Data to process:
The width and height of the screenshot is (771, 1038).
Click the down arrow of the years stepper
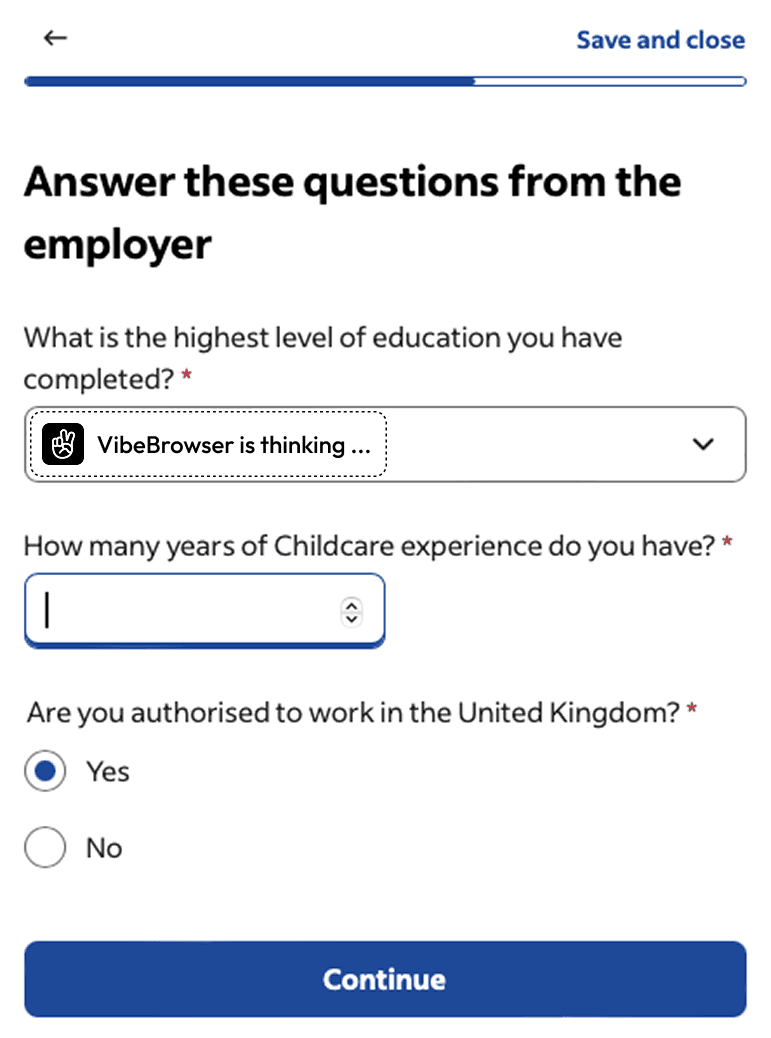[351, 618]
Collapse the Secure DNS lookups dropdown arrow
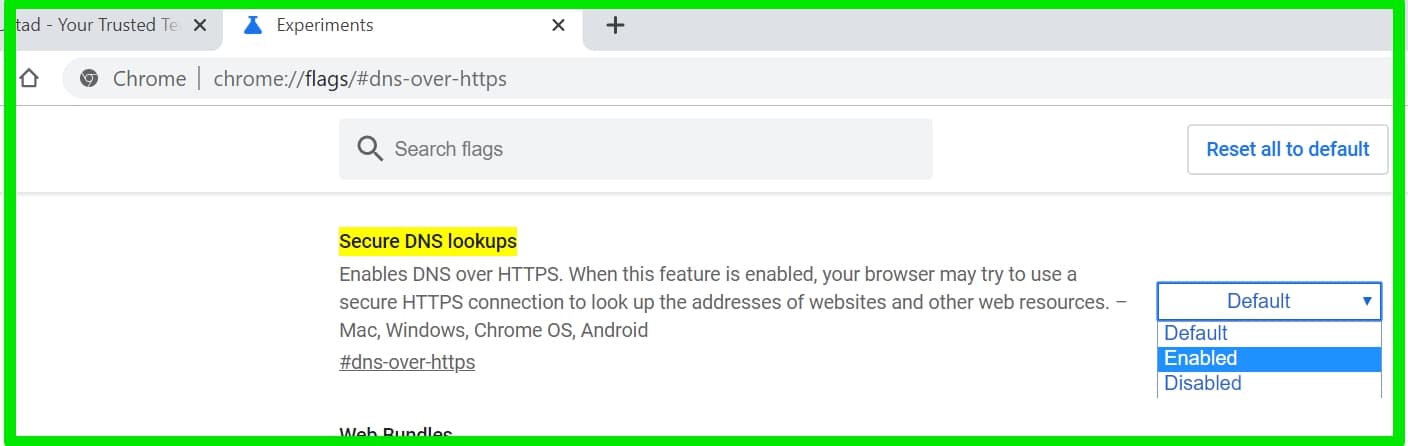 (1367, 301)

What this task involves: Write out the listing above as a numbered list with one line per item, skipping blank lines and leaving out the pictures.

Result below:
1. The width and height of the screenshot is (771, 1038).
2. Click the down arrow of the years stepper
3. [351, 618]
4. Collapse the Secure DNS lookups dropdown arrow
5.  (1367, 301)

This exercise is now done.